V - A detenção, em flagrante delito ou fora de flagrante delito, ainda que imediatamente preceda a aplicação da medida de coacção de prisão preventiva, é uma situação de privação de liberdade distinta da prisão preventiva e, embora em certas circunstâncias produza os mesmos efeitos da prisão preventiva (v.g., desconto no cumprimento da pena de prisão, nos termos do artigo 80.° do Código Penal), não se confunde com ela.

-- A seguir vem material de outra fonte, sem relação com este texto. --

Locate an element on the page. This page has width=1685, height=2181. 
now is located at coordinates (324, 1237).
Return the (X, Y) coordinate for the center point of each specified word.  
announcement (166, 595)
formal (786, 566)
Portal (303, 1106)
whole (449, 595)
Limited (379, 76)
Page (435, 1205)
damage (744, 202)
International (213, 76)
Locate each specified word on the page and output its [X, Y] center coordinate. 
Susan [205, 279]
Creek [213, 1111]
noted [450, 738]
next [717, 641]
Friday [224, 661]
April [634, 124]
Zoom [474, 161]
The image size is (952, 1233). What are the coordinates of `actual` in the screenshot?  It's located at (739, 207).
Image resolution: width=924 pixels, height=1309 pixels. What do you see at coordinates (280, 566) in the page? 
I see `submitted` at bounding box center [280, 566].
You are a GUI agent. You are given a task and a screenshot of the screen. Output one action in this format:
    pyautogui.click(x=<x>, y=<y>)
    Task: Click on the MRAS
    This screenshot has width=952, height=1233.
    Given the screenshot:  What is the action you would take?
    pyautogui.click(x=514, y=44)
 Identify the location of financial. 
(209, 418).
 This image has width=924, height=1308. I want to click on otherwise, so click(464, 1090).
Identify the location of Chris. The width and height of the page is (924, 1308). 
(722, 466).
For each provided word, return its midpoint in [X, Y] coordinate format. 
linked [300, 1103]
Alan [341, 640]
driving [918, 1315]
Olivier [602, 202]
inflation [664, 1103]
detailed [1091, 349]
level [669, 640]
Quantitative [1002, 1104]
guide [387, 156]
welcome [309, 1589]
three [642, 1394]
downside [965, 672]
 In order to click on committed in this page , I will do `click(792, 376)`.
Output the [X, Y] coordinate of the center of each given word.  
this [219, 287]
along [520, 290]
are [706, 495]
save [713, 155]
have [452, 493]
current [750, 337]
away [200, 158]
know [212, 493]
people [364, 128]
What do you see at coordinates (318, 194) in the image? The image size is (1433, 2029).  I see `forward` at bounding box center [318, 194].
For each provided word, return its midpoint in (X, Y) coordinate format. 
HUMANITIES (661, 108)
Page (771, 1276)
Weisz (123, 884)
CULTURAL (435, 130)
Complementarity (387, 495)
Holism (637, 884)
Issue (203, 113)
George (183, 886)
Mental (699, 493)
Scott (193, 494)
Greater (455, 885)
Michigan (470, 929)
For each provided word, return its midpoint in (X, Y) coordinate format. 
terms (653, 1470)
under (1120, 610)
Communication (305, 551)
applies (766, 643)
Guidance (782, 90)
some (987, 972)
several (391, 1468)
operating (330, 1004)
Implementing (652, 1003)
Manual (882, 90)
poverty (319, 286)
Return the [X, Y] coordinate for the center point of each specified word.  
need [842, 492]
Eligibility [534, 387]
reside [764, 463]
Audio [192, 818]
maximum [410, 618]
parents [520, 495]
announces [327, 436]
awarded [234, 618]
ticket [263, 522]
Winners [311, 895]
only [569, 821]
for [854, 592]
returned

VI - Para efeitos de contagem dos prazos de duração máxima de prisão preventiva só releva o tempo decorrido após a aplicação judicial de tal medida de coacção.
VII - Os prazos de prisão preventiva do artigo 215.° do Código de Processo Penal não incluem o tempo de detenção.».
No mesmo sentido e entre muitos outros, Ac'sSTJ de 28.11.2018 - Proc. n.º 257/18.0GCMTJ-AF.S1, de 14.6.2018 - Proc. n.º 57/15.0T9SEI-C.S1 ou de 2.10.2014 - Proc. n.º 107/13.4P6PRT-B.S1, todos in SASTJ.
[8] Conforme Germano Marques da Silva, Curso de Processo Penal, II, 5ª ed., «Não há um prazo de prisão preventiva para cada fase processual, há é um limite máximo de duração da prisão preventiva até que se atinja determinado momento processual. Por isso, se o início da prisão preventiva só se verificar já na fase de instrução ou na de julgamento, os limites máximos até à decisão instrutória, condenação em 1.ª instância ou decisão transitada continuam a ser os mesmos. Por idêntica razão, se numa determinada fase se tiver esgotado o limite do prazo de duração da prisão, o arguido pode voltar a ser preso se se passar a outra fase e se se mantiverem as razões para determinar a sua prisão, desde que se não tenha ainda atingido o máximo da correspondente fase.».
[9] Sendo a instrução requerida, naturalmente!
[10] AcSTJ de 14.1.2021 - Proc. n.º 3/20.9FCOLH-E.S1, que se cita entre vários no mesmo sentido, por ser dos mais recentes..
[11] Neste sentido e para lá do de 25.6.2020 - Proc. n.º 5553/19.7T8LSB-F.S1 acima citado, veja-se, por todos, o AcSTJ de 28.10.2020 - Proc. n.º 12/17.5JBLSB-X.S1, in www.dgsi.pt.